Bad Tölz-Wolfratshausen:Weihnachten ist überall

Lesezeit: 5 min

Wie Partnergemeinden und befreundete Orte in Frankreich, Italien, Ungarn, Norwegen, Japan und der Ukraine das Fest begehen.

Die Kommunen im Landkreis und im angrenzenden Schäftlarn haben Partnerschaften und Freundschaften überall auf der Welt. Und überall wird Weihnachten gefeiert - sogar in Wolfratshausens japanischer Partnerstadt Iruma. Die SZ hat erfragt, welche Bräuche es wo gibt.

Iruma

In Japan herrschen zwar Shintoismus und Buddhismus vor, christliche Bräuche spielen kaum eine Rolle. Dennoch weihnachtet es dort sehr, auch in der Wolfratshauser Partnerstadt Iruma. "Wir haben keine Tradition für das christliche Weihnachtsfest", sagt Yori Ishihara vom Partnerschaftsverein. "Aber wir haben sie nach dem Zweiten Weltkrieg aus den USA importiert." Weihnachten, sagt die gebürtige Tokioterin, die seit zehn Jahren in Icking lebt, sei in Japan sehr populär - vor allem kommerziell. So seien alle Schaufenster in den Geschäften geschmückt, mit Rentieren und "Santa Claus"-Figuren. Und überall ertönten Weihnachtslieder aus den Lautsprechern. "Es ist eigentlich genau wie in Amerika", sagt Ishihira, die jahrelang in den USA gelebt hat.

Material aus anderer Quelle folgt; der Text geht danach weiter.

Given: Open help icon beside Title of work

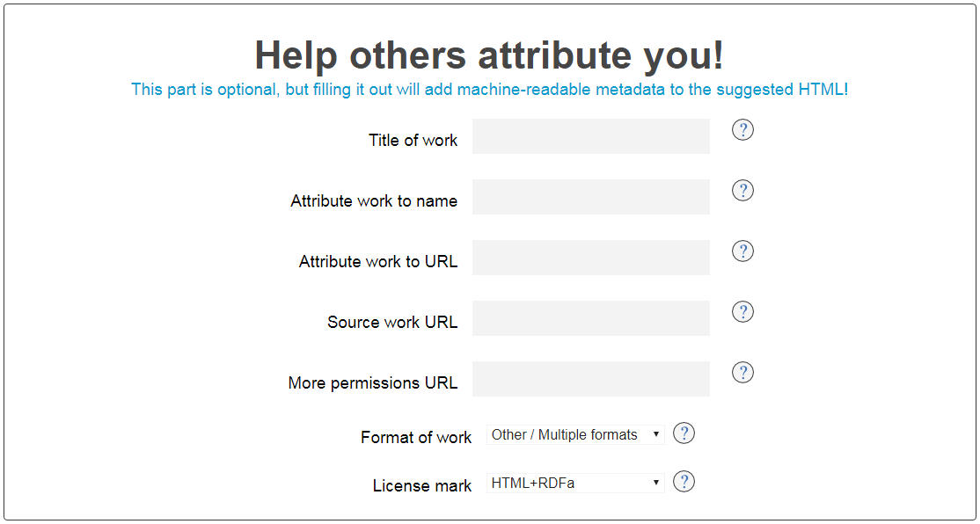Looking at the screenshot, I should [x=742, y=130].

Weihnachten zu feiern, werde in Japan immer beliebter. Besonders Familien beschenkten inzwischen ihre Kinder - allerdings, wiederum nach amerikanischem Vorbild, erst am Morgen des 25. Dezember. Und sogar Weihnachtsbäume gebe es. "Aber die künstlichen", sagt Ishihira und lacht. "Und sie sind meistens sehr klein, genau wie die Wohnungen in den großen Städten." Für die jungen Leute in Japan sei Weihnachten ein willkommener Anlass zum Feiern. "Japaner lieben Partys und sind immer froh, wenn sie einen Grund dafür haben", sagt sie. Das sei nicht anders als an Halloween oder auch am Valentinstag. An Weihnachten gebe es in Japan zwar keine Feiertage, dafür aber besonders große Partys, die eher weniger besinnlich ausfielen.

Chamalières

Gerhard Meinl, Dritter Bürgermeister von Geretsried, kennt sich als Vorsitzender des Partnerschaftsvereins Geretsried-Chamalières bestens mit den weihnachtlichen Gebräuchen der französischen Freunde aus. "In Chamalières gab es auch einen Weihnachtsmarkt, wie er dort im auch im Advent heißt - ganz ähnlich wie bei uns in Geretsried", erzählt er. Weihnachten versammle sich die ganze Familie aus Nah und Fern. An Heiligabend gebe es schon das große mehrgängige Festessen, genannt Le reveillon, ganz unterschiedlich nach Familientradition, aber immer mit Meeresfrüchten, meist Austern - als Hauptgang zum Beispiel einen Truthahn gefüllt mit Gänse- oder Entenleber und Kastanien. "Jedenfalls ist der Nachtisch ein Muss: eine Kuchen mit Schokoladenüberzug in rechteckiger Form, genannt Buche de Noël", sagt Meinl. "Er erinnert an ein großes Holzscheit im Kamin, dessen Asche dann in den Weihnachtstagen auf den Feldern ausgestreut wird, was Glück und Segen bei der Ernte bringen soll." Danach gehe es in die Mitternachtsmette. Die Geschenke für die Kinder werden in der Nacht zum 25. Dezember vom "Pere Noël" durch den Kamin gebracht.

Barbézieux

In der französischen Partnerstadt von Wolfratshausen gab es am vierten Adventssonntag einen großen Weihnachtsmarkt mit 70 Buden, einer Eislauffläche, Ponyreiten, einem Geschichtenerzähler und einem Weihnachtsmann. Wie der Vorsitzende des Wolfratshauser Partnerschaftsvereins, Rainer Kebekus, erzählt, werden dort statt Bratwurst und gebrannten Mandeln vor allem Austern und poule de Barbézieux gegessen, die berühmte heimische Hühnerrasse. In der ganzen Adventszeit gab es eine besondere Aktion in der Stadt, wie Chantal Gaborit, die dort für die Partnerschaft mit Wolfratshausen verantwortlich ist, berichtet: Leer stehende Geschäfte in der Innenstadt wurden von Händlern bezogen, die dort lokale handgemachte Produkte wie Schokolade und Pralinen, aber auch Weihnachtsschmuck anboten. Auf dem Weihnachtstisch stehen laut Bénard auch das im Südwesten Frankreichs verbreitete Entenkonfit und die Steinpilze der Region, die eingelegt oder eingekocht serviert würden. Dazu trinke man einen guten Bordeaux. Bei Bénard, der aus der Champagne stammt, gibt es zudem reichlich Champagner.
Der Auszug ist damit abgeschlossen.